2021 Outlook: Will Global Credit Be in the Sweet Spot?

Credit markets have staged an epic rebound from the depths of March 2020. But in a low-growth, low-yield world, we believe there may be more room to run in 2021.

The COVID-19 pandemic has had tragic results for humanity and has hammered businesses globally. Widespread lockdowns and travel bans have wiped out earnings for many industries worldwide, and developed-market economies may not regain fourth-quarter 2019 real GDP levels until 2022. That’s a sobering picture. But for global credit markets, as we look forward into 2021, we see several factors that will likely prove positive.

Of course, the path to economic recovery will be bumpy and uneven. For investors, we believe a nimble, selective approach will be especially important to grasp the opportunities presented by an evolving corporate debt landscape.
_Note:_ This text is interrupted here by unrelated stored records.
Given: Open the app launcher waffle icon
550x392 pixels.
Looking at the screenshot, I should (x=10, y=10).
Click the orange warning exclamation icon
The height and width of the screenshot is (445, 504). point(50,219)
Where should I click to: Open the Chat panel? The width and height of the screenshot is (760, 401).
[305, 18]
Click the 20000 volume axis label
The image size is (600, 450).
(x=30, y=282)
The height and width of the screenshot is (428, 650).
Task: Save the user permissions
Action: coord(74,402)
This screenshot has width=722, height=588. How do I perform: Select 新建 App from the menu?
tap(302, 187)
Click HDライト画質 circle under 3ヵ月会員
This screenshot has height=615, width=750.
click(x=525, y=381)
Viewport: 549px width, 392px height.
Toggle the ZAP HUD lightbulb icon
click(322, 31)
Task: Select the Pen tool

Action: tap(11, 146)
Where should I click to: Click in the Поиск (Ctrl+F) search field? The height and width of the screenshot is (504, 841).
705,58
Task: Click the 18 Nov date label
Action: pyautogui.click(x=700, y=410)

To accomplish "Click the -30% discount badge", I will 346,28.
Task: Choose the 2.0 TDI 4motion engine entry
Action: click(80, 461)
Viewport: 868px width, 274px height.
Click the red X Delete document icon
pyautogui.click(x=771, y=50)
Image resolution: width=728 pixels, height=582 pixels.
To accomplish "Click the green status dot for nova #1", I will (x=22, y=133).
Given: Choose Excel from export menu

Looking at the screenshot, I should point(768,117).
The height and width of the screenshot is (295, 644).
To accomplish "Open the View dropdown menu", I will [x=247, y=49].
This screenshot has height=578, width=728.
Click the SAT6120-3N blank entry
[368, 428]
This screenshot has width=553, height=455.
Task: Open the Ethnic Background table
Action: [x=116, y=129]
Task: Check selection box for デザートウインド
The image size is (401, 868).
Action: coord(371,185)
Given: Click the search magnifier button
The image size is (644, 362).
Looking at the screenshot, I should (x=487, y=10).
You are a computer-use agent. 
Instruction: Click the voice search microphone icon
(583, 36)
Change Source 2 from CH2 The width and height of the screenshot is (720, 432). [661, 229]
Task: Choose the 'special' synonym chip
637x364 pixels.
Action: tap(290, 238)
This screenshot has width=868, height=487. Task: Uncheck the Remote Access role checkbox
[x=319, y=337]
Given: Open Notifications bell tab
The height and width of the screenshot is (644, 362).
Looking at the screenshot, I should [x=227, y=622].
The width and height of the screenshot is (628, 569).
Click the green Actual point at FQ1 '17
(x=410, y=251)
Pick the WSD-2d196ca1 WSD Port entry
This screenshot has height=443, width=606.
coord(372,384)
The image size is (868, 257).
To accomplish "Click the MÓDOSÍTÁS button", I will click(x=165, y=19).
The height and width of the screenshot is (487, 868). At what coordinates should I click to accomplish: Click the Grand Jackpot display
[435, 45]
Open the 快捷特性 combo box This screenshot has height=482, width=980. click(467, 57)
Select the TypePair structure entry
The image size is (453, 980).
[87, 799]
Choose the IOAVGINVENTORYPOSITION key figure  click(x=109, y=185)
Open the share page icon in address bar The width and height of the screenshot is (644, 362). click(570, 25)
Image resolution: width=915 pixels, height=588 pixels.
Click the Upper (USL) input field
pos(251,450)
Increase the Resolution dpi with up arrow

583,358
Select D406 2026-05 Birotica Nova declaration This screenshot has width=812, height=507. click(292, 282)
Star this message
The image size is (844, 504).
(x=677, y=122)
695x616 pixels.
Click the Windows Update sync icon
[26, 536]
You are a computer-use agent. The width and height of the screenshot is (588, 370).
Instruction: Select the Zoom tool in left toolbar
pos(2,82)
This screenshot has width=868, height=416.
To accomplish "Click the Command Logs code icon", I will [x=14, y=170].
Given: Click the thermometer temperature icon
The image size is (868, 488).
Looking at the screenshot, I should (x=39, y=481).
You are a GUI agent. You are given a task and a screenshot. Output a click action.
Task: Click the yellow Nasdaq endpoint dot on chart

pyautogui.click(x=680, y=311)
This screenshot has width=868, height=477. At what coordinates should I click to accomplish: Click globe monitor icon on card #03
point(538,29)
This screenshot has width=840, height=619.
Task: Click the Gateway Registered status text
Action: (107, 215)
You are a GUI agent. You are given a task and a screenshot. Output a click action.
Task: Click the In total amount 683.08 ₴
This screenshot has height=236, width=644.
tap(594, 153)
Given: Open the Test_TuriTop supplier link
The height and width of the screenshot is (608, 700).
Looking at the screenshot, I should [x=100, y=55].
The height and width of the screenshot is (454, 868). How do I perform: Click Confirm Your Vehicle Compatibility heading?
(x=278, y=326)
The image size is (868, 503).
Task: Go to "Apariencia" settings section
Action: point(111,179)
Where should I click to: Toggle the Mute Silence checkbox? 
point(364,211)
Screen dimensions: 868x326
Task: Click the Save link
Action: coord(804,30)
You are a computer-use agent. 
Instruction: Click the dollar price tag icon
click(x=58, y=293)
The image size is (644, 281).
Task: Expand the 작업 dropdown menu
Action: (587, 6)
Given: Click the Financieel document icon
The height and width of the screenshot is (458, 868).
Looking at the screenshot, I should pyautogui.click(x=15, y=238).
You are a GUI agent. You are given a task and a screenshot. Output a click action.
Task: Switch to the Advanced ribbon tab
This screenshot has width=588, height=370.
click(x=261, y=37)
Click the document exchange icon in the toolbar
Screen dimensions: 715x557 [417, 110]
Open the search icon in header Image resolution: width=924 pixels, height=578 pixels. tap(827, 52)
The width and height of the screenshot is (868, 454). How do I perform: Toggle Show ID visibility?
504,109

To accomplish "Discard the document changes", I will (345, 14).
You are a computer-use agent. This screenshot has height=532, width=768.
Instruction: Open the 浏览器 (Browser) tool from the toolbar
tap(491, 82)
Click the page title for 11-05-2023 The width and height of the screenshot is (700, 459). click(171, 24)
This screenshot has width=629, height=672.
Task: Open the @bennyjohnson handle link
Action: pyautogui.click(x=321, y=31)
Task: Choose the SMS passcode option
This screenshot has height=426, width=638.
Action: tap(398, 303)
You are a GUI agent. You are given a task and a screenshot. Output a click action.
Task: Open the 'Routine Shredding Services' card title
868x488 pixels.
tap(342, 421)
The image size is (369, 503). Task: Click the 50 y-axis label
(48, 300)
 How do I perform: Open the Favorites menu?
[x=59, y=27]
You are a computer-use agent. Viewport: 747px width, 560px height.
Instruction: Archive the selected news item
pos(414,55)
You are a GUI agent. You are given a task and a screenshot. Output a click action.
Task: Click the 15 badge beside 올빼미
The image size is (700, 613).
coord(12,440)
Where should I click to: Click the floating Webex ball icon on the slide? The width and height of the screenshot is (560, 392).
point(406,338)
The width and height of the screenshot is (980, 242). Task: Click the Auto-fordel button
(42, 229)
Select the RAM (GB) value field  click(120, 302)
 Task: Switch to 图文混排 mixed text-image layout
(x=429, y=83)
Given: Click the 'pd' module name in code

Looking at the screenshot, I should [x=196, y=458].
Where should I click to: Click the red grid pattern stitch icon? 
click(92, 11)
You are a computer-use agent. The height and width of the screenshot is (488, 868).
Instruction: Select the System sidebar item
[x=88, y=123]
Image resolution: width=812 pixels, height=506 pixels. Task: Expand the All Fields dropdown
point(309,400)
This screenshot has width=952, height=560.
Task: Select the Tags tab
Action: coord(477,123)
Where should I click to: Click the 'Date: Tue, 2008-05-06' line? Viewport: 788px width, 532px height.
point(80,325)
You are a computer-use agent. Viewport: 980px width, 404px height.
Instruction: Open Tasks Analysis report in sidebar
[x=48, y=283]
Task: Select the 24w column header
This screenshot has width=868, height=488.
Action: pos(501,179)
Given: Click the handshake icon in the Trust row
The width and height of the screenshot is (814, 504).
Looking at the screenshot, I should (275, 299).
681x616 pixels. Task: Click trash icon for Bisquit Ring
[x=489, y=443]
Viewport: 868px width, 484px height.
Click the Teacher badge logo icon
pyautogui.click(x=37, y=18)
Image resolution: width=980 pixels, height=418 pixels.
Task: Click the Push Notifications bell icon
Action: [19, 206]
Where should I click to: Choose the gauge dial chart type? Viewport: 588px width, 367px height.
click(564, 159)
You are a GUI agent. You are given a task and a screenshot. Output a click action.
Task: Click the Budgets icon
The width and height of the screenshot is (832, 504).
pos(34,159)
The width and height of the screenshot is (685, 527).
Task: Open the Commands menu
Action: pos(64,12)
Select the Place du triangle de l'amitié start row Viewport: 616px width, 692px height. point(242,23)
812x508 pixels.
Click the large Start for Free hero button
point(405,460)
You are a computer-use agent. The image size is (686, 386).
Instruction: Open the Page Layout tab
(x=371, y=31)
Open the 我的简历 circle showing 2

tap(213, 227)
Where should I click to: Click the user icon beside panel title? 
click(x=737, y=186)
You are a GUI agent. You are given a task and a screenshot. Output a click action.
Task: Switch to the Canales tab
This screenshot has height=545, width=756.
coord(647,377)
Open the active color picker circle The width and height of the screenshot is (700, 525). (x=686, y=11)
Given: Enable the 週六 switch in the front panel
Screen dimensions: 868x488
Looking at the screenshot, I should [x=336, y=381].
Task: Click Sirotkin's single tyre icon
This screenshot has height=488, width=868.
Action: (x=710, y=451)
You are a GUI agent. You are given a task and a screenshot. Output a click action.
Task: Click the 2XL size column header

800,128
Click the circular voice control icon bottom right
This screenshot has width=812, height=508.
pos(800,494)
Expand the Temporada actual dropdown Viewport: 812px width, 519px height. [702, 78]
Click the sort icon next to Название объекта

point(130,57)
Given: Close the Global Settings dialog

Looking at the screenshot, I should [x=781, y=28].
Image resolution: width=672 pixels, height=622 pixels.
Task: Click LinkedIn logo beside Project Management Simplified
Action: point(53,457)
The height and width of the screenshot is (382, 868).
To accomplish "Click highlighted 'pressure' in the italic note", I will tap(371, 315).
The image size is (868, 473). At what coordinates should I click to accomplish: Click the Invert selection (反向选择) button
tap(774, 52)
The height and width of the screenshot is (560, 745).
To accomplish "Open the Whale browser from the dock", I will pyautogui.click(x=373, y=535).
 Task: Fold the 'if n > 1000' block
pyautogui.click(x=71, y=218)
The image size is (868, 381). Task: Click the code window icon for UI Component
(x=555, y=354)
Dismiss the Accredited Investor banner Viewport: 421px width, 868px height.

Coronavirus Pandemic Reshapes Credit Markets

Enforced lockdowns have triggered an increase in the level of credit defaults and led to a wave of rating downgrades from investment-grade to high-yield status. This has changed the structure of credit markets, removing the weakest borrowers from both investment grade and high yield, while increasing the quality, size and depth of the high-yield market. Both markets are healthier for it and present opportunities across the credit spectrum for investors searching for the optimal balance.

The migration of “fallen angels” out of investment grade has materially increased the size of US and European high-yield markets, by around US$200 billion and €50 billion respectively. These fallen angels include some of the best-known and widely respected names in the business world, including Ford, Rolls-Royce and Carnival.

Their arrival has significantly improved the overall quality of the high-yield index, increasing the share of BB-rated credits in the US from around 48% pre-COVID-19 to 54% (Display, below). In Europe, this new influx of debt also adds depth to the market and consists mainly of “non-callable” bonds which cannot be redeemed early by the issuer. These factors are attractive to longer-term investors such as pension funds and insurance companies, and so increase the demand for high-yield assets.

At December 31, 2020 the US High-Yield Market’s BB allocation was 6% higher than 2019 and 10% more than the 10-year average.